• Brief:
For every line in the records below that holds "纖巧真皮錢包", make a copy.

• Exercise inputs:
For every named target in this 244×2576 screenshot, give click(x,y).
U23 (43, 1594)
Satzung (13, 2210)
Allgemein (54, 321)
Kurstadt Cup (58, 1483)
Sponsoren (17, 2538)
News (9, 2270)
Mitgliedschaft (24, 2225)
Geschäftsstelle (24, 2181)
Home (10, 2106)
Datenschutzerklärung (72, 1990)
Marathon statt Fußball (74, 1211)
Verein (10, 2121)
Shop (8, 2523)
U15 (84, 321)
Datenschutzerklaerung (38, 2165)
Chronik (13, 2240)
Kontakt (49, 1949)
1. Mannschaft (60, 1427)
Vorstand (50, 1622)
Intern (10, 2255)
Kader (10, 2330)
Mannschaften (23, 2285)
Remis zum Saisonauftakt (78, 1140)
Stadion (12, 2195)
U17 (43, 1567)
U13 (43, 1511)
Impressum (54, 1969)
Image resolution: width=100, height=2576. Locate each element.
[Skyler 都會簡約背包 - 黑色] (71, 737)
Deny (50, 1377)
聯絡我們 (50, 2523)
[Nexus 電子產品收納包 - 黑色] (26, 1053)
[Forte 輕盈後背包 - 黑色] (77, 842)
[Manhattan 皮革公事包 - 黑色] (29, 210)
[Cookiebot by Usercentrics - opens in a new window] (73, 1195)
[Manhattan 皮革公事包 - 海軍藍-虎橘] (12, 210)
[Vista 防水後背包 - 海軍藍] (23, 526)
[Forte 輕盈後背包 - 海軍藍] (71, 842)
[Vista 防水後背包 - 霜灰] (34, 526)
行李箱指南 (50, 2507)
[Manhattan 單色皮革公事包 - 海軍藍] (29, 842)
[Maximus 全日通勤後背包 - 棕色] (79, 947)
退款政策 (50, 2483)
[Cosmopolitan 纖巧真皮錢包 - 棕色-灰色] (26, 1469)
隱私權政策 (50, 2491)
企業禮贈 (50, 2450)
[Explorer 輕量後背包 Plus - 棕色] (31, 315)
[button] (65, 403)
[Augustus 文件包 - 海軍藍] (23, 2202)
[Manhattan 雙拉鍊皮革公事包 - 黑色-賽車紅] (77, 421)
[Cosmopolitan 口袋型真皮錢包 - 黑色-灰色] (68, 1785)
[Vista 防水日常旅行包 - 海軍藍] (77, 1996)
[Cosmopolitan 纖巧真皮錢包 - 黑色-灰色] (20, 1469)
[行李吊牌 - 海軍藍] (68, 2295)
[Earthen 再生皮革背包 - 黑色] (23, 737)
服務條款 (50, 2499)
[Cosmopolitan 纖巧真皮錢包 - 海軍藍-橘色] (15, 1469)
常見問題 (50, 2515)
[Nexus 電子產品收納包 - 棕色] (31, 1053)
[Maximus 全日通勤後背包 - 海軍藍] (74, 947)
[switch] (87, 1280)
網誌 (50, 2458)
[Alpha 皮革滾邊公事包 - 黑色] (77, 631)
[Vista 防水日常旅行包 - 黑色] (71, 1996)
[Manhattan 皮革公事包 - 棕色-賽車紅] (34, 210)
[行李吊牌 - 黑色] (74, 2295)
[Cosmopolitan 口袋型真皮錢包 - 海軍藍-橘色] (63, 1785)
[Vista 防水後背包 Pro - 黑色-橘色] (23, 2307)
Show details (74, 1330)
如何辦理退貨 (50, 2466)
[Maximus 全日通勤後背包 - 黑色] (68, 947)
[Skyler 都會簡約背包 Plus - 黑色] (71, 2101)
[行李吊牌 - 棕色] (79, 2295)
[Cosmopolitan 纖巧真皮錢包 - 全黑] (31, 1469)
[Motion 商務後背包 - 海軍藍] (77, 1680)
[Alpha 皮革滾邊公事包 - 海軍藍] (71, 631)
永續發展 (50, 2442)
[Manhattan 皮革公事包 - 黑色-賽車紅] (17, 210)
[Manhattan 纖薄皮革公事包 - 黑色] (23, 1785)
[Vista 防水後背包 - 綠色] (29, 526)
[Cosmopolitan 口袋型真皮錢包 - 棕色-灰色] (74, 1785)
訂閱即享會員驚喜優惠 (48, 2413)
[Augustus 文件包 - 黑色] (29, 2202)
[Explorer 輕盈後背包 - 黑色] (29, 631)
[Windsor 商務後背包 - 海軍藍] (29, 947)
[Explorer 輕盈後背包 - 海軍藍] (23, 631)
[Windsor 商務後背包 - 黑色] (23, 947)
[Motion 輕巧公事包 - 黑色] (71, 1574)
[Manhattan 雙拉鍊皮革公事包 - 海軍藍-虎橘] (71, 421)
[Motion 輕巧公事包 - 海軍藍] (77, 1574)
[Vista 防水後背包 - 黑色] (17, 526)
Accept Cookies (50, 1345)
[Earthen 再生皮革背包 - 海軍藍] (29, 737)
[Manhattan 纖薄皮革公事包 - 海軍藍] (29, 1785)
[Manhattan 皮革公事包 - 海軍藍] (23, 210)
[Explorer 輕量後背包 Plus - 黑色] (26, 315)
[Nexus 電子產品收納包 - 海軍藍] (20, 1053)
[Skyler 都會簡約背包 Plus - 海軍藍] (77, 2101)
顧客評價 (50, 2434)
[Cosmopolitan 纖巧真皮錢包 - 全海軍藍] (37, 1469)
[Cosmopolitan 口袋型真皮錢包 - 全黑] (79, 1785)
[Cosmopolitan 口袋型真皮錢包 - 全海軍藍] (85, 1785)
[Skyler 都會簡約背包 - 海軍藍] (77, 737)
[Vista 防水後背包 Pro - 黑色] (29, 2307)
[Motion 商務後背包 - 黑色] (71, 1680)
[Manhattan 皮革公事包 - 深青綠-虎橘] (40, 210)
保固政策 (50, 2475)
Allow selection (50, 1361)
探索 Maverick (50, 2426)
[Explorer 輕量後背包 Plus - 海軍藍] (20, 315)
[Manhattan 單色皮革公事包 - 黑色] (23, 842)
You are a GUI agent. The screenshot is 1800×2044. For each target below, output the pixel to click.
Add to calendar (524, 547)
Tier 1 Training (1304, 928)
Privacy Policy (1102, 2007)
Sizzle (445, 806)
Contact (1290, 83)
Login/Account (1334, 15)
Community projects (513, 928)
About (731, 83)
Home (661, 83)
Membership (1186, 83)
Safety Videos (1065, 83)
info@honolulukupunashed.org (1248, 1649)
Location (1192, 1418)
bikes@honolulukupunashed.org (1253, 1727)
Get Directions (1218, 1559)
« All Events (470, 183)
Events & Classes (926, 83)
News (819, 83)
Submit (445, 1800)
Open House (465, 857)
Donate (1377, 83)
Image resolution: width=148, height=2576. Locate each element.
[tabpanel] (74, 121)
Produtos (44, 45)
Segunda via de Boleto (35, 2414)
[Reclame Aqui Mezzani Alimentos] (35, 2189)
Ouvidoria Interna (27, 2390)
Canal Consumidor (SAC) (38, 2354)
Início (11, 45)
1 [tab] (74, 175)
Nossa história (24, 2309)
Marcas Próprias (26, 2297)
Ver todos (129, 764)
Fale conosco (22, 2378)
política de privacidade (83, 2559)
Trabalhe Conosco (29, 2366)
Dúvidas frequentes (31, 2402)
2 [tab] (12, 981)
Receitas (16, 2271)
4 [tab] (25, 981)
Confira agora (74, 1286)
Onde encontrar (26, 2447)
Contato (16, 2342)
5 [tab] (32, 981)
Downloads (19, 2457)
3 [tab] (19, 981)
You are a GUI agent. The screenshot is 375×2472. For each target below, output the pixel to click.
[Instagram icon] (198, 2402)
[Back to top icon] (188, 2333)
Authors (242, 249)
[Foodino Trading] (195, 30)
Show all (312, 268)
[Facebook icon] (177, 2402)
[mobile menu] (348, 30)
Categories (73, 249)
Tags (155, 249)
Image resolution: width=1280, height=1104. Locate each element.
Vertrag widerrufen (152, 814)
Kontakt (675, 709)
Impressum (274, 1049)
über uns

• Result below:
[Cosmopolitan 纖巧真皮錢包 - 棕色-灰色] (26, 1469)
[Cosmopolitan 纖巧真皮錢包 - 黑色-灰色] (20, 1469)
[Cosmopolitan 纖巧真皮錢包 - 海軍藍-橘色] (15, 1469)
[Cosmopolitan 纖巧真皮錢包 - 全黑] (31, 1469)
[Cosmopolitan 纖巧真皮錢包 - 全海軍藍] (37, 1469)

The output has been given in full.